TASK INSTRUCTIONS » Copy out all lines in the data below containing the string "MICHAEL".

[Pixel coordinate grounding data]
***

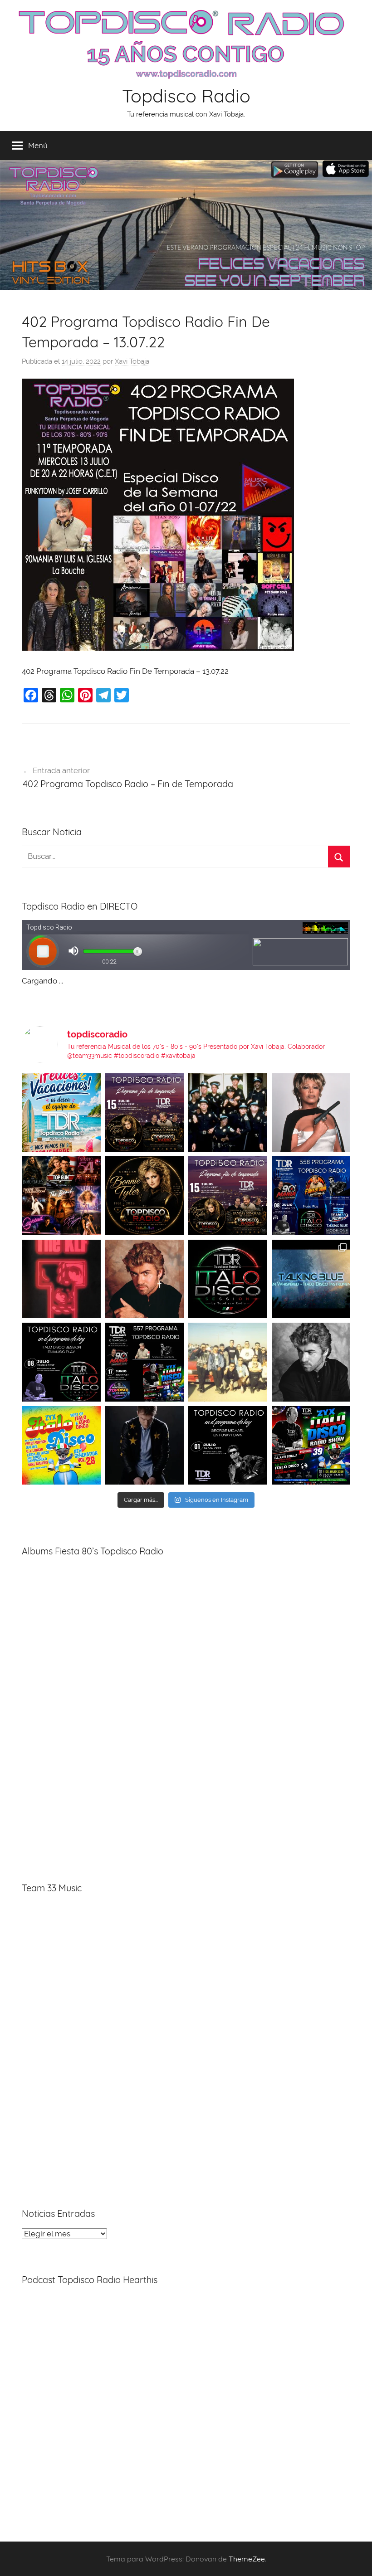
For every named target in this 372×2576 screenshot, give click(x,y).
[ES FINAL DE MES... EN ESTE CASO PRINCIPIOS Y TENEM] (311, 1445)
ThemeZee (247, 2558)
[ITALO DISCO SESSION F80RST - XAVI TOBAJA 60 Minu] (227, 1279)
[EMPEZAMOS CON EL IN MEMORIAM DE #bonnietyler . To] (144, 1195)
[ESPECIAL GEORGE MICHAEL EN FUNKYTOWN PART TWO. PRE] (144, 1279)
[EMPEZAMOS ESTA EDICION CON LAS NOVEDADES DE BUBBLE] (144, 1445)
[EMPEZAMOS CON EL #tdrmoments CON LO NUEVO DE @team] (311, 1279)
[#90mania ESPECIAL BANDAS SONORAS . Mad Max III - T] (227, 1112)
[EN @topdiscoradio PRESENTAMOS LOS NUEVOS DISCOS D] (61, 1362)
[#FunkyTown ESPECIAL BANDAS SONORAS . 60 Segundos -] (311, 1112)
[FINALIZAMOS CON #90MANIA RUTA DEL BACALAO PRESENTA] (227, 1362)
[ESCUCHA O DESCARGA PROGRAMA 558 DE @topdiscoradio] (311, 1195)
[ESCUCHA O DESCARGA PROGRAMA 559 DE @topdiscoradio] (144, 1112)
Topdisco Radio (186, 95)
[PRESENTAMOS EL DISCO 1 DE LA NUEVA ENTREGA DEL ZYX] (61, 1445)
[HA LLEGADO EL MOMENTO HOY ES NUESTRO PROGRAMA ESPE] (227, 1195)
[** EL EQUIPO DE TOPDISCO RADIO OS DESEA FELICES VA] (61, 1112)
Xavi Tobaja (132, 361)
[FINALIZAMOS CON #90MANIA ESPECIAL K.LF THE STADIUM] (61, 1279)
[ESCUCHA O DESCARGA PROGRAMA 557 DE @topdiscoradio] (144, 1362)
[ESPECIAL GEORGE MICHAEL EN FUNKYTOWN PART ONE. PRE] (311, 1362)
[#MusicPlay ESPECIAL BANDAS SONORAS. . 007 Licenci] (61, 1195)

***

ANSWER TO THIS PROBLEM »
[ESPECIAL GEORGE MICHAEL EN FUNKYTOWN PART TWO. PRE] (144, 1279)
[ESPECIAL GEORGE MICHAEL EN FUNKYTOWN PART ONE. PRE] (311, 1362)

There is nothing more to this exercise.